CLINTON — A bolt of lightning may have started a fast-moving fire that destroyed a house on Battle Ridge Road early Tuesday morning, according to a state investigator.

No one was inside the house at 663 Battle Ridge Road when the fire broke out and no injuries were reported, according to firefighters at the scene Tuesday morning.

If lightning started it, the blaze would be among at least five statewide blamed on thunderstorms Monday night and early Tuesday morning. Those occurred at a house in the Kennebec County town of Mount Vernon; a sawmill in the Penobscot County town of Garland; a house fire in the Waldo County town of Searsmont; and at a home in the Hancock County town of Orland. No injuries were reported at those fires.

Stu Jacobs, an investigator with the state Fire Marshal’s Office who visited the scene, said the cause of the fire is officially considered undetermined. However, “I am looking at the possibility of a lightning strike,” he said Tuesday afternoon.

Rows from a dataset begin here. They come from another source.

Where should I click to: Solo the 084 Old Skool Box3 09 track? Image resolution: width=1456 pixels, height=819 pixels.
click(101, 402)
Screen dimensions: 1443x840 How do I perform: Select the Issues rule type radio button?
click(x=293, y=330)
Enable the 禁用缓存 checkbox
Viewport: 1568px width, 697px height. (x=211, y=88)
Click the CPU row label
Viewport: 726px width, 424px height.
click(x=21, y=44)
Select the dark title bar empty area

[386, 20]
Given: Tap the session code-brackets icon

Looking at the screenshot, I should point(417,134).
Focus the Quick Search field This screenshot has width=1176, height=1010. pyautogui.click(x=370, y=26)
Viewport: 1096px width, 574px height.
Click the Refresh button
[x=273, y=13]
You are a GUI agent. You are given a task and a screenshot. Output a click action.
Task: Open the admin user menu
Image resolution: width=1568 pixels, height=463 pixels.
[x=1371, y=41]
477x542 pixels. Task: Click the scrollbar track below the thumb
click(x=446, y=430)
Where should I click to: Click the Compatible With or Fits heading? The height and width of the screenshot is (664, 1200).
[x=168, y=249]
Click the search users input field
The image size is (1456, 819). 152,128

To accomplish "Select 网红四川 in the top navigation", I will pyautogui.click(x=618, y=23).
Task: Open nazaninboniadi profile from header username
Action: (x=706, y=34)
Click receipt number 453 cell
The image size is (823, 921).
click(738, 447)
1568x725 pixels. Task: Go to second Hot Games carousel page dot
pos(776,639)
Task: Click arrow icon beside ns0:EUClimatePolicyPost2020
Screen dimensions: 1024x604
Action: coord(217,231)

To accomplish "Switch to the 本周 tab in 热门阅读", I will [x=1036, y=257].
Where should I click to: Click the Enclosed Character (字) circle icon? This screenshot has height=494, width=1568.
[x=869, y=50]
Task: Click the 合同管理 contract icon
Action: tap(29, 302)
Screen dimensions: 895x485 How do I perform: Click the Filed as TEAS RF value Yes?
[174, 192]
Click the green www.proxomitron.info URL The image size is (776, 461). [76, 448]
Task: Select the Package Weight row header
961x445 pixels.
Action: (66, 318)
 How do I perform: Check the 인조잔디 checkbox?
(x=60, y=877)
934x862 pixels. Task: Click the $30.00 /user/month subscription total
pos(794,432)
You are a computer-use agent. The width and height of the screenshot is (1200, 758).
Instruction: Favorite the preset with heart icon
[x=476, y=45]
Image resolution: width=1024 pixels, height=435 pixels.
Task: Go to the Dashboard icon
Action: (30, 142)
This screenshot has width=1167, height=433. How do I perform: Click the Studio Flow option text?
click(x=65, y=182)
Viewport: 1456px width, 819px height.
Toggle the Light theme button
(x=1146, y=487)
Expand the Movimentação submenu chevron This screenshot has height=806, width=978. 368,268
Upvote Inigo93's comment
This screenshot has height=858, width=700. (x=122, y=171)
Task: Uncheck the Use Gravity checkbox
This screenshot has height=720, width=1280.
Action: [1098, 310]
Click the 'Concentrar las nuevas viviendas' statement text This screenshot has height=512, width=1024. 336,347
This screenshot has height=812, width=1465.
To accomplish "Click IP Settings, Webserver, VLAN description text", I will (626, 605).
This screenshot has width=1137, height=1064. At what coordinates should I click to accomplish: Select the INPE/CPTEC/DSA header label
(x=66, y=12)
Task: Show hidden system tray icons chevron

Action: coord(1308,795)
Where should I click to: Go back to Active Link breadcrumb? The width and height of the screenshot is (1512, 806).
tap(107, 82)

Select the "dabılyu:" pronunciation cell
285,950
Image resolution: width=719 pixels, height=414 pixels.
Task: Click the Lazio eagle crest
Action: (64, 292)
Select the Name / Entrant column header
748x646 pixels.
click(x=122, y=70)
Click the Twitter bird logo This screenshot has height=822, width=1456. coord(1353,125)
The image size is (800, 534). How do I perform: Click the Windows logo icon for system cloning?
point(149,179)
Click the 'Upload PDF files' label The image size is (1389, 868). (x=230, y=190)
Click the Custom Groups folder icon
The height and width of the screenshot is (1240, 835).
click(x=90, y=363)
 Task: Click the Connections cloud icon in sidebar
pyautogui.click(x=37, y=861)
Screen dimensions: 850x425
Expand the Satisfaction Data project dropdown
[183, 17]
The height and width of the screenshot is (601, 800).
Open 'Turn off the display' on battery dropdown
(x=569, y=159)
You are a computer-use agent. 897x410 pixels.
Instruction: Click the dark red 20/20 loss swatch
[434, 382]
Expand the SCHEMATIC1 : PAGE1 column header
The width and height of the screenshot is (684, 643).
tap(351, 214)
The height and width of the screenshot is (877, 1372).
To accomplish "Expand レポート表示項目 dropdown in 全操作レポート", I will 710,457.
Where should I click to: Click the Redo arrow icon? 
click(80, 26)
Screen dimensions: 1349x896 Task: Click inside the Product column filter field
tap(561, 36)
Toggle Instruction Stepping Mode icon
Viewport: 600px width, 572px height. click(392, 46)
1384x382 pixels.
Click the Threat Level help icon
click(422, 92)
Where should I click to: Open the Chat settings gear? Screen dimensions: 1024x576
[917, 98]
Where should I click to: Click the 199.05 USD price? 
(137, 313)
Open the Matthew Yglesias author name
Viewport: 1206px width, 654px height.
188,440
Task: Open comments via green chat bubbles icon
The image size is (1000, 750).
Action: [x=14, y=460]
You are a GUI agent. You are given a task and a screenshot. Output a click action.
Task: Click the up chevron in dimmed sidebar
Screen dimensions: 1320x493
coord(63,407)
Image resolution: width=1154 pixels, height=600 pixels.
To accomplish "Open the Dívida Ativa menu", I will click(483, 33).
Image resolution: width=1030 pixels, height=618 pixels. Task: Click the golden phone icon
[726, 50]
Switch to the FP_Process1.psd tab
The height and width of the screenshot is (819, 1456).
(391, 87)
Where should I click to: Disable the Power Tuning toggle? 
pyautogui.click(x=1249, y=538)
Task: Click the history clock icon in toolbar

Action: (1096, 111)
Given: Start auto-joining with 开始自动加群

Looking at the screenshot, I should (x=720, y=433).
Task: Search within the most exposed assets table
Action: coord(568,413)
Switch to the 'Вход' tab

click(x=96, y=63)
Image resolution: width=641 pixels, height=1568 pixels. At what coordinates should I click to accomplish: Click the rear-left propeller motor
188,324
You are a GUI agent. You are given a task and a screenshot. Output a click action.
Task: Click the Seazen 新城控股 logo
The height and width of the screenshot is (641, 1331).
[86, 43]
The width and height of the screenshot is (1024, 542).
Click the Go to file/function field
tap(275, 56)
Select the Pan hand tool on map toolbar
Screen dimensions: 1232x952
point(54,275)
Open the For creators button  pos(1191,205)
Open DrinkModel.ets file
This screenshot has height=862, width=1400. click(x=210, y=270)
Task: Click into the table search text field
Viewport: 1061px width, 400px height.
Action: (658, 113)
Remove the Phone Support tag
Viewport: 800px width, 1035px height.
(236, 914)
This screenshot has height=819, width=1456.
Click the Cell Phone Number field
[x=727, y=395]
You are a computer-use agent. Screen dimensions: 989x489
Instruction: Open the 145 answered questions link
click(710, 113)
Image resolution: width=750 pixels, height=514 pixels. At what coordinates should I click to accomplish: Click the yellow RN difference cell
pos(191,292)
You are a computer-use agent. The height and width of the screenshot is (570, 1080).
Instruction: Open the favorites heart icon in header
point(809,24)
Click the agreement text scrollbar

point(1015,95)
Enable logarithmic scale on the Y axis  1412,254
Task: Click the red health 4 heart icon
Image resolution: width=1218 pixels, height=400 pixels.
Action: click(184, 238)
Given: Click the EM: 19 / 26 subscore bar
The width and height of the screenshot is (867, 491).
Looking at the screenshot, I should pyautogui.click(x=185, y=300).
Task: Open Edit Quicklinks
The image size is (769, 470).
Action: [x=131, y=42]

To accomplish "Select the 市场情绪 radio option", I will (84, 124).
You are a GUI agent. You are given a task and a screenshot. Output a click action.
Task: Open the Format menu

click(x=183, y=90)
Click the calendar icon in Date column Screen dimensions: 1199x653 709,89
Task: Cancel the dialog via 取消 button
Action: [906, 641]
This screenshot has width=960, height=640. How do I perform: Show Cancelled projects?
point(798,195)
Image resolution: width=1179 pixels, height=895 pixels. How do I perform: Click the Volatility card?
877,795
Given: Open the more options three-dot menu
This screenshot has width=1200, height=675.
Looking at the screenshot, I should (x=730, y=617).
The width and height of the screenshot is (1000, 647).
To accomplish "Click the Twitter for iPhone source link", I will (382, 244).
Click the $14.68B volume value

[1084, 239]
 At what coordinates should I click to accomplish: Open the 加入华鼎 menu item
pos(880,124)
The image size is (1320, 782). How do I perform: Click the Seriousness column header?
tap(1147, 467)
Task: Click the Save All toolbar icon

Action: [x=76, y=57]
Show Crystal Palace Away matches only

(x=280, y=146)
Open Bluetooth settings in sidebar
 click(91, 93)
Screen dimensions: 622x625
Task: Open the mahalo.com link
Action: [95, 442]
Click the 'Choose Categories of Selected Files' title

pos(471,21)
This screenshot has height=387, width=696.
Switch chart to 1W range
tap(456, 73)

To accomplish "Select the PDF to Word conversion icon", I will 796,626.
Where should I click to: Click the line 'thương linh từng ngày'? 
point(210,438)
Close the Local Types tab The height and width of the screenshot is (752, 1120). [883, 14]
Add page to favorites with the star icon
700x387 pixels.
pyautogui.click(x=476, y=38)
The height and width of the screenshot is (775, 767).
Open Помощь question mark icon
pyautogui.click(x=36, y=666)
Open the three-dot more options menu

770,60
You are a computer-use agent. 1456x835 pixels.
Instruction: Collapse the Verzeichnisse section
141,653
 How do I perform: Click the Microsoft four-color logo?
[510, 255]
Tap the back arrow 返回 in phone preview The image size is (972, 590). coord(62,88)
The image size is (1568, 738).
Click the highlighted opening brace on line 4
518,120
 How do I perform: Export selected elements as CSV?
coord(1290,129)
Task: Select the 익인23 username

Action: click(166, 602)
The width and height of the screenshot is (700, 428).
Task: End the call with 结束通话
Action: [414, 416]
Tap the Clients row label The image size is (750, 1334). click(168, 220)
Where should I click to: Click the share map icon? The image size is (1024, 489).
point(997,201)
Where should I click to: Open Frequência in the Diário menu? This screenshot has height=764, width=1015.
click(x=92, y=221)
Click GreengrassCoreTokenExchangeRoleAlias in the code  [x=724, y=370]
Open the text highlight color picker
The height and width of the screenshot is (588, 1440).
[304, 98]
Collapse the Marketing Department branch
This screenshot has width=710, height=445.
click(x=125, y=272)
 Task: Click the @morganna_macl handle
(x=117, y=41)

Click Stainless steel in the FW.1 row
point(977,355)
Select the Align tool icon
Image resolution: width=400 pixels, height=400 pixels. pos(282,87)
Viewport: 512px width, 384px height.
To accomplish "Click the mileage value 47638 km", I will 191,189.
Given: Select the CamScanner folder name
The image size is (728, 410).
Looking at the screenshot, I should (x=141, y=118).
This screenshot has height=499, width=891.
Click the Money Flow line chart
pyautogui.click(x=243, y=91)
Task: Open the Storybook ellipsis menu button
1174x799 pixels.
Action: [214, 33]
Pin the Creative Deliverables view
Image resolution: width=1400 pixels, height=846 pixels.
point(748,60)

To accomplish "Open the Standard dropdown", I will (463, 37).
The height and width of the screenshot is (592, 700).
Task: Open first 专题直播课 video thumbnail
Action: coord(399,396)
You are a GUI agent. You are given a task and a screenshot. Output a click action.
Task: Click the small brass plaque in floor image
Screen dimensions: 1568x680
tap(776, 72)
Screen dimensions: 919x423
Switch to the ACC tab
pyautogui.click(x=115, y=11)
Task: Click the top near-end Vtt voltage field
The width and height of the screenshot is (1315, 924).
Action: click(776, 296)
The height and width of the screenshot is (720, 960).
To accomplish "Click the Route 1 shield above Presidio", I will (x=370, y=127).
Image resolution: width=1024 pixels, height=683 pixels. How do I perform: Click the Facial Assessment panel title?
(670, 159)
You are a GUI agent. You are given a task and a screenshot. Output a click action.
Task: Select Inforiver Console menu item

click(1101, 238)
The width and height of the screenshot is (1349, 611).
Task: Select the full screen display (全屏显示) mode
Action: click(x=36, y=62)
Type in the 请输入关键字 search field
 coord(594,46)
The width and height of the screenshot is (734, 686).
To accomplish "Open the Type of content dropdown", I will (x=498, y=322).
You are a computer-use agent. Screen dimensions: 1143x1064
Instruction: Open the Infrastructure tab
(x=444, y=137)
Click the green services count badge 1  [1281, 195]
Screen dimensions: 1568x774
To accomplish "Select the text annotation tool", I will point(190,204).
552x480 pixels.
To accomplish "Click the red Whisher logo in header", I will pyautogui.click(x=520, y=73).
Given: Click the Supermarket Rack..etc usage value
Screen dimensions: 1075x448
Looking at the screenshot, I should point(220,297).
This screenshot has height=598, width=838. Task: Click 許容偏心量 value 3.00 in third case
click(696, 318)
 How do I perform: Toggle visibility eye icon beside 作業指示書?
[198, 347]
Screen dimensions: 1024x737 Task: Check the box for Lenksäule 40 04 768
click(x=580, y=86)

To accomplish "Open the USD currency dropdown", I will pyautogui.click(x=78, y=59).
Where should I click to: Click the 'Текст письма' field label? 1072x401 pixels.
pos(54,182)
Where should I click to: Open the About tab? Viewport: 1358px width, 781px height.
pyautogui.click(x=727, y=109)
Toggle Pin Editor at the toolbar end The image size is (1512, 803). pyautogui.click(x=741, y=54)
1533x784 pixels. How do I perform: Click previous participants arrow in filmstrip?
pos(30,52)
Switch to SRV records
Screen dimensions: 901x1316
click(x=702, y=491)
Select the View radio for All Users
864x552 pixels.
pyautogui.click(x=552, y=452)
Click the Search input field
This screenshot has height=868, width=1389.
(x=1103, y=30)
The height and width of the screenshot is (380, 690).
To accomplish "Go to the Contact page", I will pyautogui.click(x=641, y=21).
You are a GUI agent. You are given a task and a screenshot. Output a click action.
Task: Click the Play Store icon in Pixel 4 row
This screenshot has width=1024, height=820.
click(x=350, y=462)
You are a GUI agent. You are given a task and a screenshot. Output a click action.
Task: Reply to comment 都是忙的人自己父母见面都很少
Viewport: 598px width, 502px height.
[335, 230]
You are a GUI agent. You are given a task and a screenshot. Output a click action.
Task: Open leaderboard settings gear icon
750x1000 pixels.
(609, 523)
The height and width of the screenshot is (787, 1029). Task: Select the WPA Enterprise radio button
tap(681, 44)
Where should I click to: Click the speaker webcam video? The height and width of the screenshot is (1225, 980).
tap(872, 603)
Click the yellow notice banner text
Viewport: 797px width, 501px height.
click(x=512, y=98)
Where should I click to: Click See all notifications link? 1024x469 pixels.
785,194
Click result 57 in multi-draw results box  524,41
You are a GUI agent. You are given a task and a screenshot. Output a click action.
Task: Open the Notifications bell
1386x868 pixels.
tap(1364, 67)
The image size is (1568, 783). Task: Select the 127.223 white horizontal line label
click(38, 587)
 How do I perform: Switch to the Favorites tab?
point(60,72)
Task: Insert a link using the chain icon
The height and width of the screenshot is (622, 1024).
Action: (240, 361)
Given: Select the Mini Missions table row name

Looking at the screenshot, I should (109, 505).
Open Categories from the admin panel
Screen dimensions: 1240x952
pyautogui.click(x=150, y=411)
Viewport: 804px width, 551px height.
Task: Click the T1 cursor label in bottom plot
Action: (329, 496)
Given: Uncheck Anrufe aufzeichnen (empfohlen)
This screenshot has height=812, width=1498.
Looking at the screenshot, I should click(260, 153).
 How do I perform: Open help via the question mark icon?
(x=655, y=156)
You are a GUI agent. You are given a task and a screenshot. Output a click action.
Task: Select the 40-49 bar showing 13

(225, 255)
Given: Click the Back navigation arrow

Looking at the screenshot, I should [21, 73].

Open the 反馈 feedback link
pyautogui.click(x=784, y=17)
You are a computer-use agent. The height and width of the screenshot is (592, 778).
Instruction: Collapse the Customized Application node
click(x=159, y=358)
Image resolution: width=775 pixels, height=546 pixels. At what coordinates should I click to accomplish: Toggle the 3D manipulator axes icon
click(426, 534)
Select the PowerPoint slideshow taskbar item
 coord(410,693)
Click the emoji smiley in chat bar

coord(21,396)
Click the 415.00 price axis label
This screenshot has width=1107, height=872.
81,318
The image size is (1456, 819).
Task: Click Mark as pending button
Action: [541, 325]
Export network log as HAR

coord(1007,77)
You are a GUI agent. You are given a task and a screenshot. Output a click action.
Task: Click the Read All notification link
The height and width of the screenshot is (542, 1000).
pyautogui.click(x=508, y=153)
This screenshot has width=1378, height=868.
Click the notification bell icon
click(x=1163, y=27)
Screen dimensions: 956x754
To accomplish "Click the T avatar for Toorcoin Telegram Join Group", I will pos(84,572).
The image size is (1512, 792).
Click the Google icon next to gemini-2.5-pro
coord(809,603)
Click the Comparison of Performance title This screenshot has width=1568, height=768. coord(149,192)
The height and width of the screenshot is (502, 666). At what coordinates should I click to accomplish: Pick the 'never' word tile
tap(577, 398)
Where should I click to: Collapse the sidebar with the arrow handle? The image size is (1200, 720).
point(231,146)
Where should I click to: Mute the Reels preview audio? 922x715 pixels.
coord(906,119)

“I’ve contacted the Maine Forest Service and they’re pulling up lightning strike data,” Jacobs said. “I’m looking to see whether there was violent weather in the area. That was the time when there was activity (elsewhere in the state), at the time the fire was discovered. But the cause is officially undetermined until we get that strike data.”

The owners of the house are Ernest and Priscilla Morse, but neither was living there.

Their neighbor across the street, Jade Fleming, said she called 911 at 2:47 a.m. She had been awoken by her son, who had an earache, when she looked outside and noticed red flickering at the house.

“I was like, ‘Oh my gosh!'” Morse said. “The entire house was engulfed with flames by the time the 911 call was over. It was scary; it was intense.”

Clinton Fire Chief Gary Petley said the house was “completely engulfed in flames” when his firefighters arrived at the remote location near the Canaan town line. In addition, a power line that had been connected to the house had been snapped off and was lying across the road, arching and hissing, Petley said. They had to wait for Central Maine Power workers to arrive and remove the wire.

That prevented firefighters from getting right in front of the house, but fortunately several other agencies responded, including Canaan, which came from the opposite side of the downed wire, Petley said. Crews also responded from Skowhegan, Fairfield, Winslow and Waterville, with about 25 firefighters on scene.

“It was not for about an hour that we could verify the owner was not there, so we felt better about that,” Petley said. “It was a defensive attack only; there was no interior attack at all.”

After speaking with a family member who also lives on the road, firefighters learned that Morse had recently moved out of the house and has been living in apartment in Augusta so he could be closer to his wife, who is in a nursing home, Petley said. Ernest Morse is 79 — he’ll turn 80 next week, Petley said — and the house was built in 1927.

“The family stated that the condition had deteriorated in the house over time,” Petley said. He said the house was insured, according to family.

Ernest Morse has been known in Clinton as owning a scooter and riding it into town to get his mail at his post office box, Petley said.

As to whether a lightning strike could have caused the fire, Petley thinks that’s the logical explanation. He and others in town experienced brief power outages around midnight, and “it probably didn’t take too much of a jolt to mess up that wiring.”